If you change a build flag, how aren't all the files affected?

>

> Best you can do is to run make -n target to probe, but it's possible to write Makefiles that run code even though -n is used, which will defeat such probes at distribution scale. It quickly becomes an exercise in heuristics and output parsing.

To be fair, I'm still yet to see a document clarifying how to use patterns with make.

What's built wrong is make itself. Because the signal it uses for "this dependency has changed" is the mtime, any change which does not move the mtime forwards will be ignored. Switching between concurrent git branches, for instance.

> Usually it means you've tried to manually re-create the inherent Make rules and have gotten it wrong somewhere.

And pray tell how do you "manually re-create the implicit make rules" when such rules don't exist? GNU Make has implicit rules for C, C++, Pascal, Fortran, Raftor, Modula-2, and assembly. That is, frankly, not much. And mostly outdated.

Make is so static that there was a Lisp interpreter written in make. Oh wait...

There are several mechanisms in make to have your rules dynamically adapt to your codebase, e.g. $(shell ...), $(wildcard ...), and pattern rules (and that's not all of them).

You just need to put a little effort to actually read the documentation, not just stop at finishing one of the plethora tutorials that stop after showing variables usage.

> We can do much better than Make.

You mean, "we can do much better than my `make' knowledge". Of course we can.

Makefile is for make, which “makes files”.

You don’t “task files”

*file in general is wrong. Of course it’s a file

That's exactly right, but notice that you are not actually using make at all any more at this point, except as a vehicle to run

check_query.sh && doaction

which is doing all work.

Make does have a lot of warts, but this isn’t one of them any more. Grouped targets were added in the most recent release of GNU Make, and they address exactly this problem.

Re: your other points, many of them boil down to “the syntax is weird”. I agree 100%, and also it’s not so tough once you get used to it. I use GNU Make for tons of things, and I like it a lot.

That's true, nothing stops you, though it is worth noting that no one actually does this, and there's a reason for that. So suppose you did this; how are you going to use that in a makefile?

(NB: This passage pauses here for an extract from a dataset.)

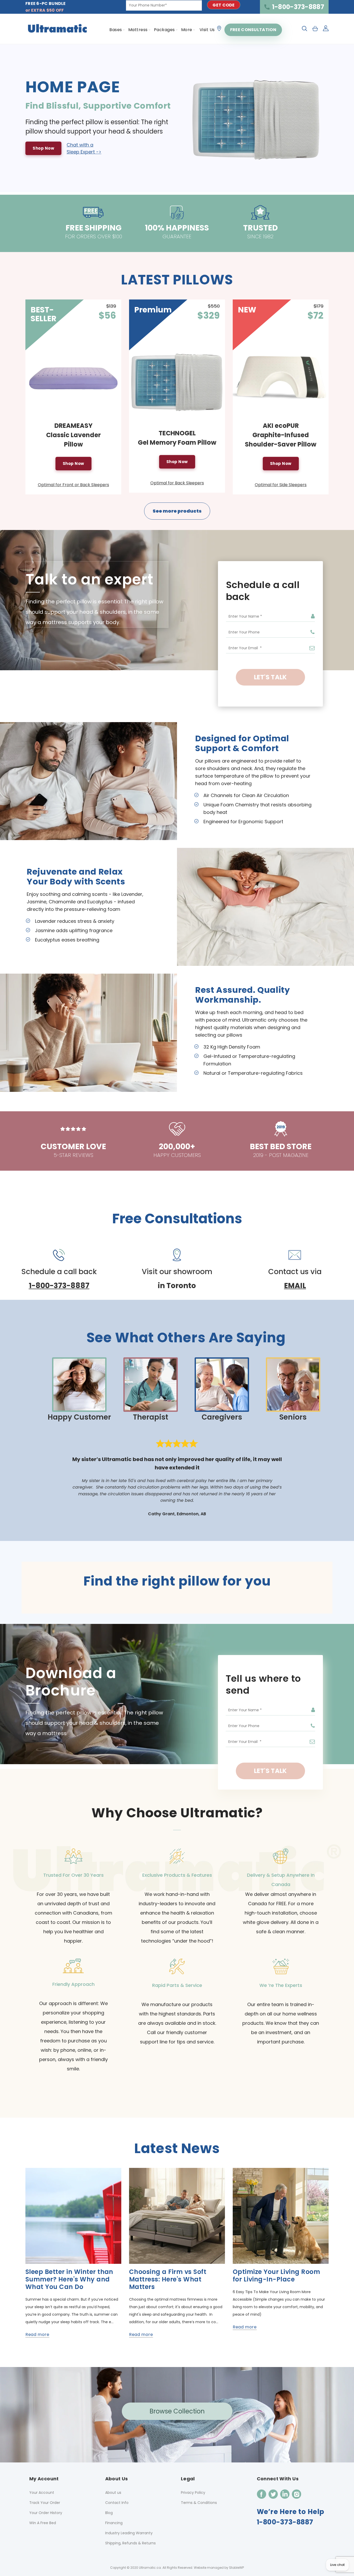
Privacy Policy (193, 2492)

> However, for the sentinel file pattern, the magic variable $(@D), which refers to the directory the target should go in, and $@, which refers to the target, are common enough that you quickly learn to recognize what they mean:

So, avoid using the magic variables, but actually you should use them because they're useful and common. Got it.

> The BUILD file abstraction is something like "I am declaring a C library with these sources and headers."

This is wrong. Even ninja has generic rules. Here's an example of a minimal makefile:

  OBJ = src/a.o src/b.o src/c.o
  libfoo.so: $(OBJ)
          $(CC) -shared -o libfoo.so $(OBJ)

There's no reason this shouldn't be possible with make; it just hasn't been implemented so. Do bazel/buck/please actually do this? As far as I know tup is the only tool that actually verifies inputs/outputs of rules, and it needs FUSE to do so.

> For example, unless you implement your own header scanning (or manually list your header dependencies) "make" won't know to rebuild a source file when a header changes.

At least with GNU make, it's very easy:

  CFLAGS += -MMD
  -include $(patsubst %.o,%.d,$(OBJ))

Make has problems, but the ones you listed aren't they.

Can you point to some documentation for this? I haven't been able to find anything.

I had always, perhaps erroneously, thought that the very first goal in the file was the default one.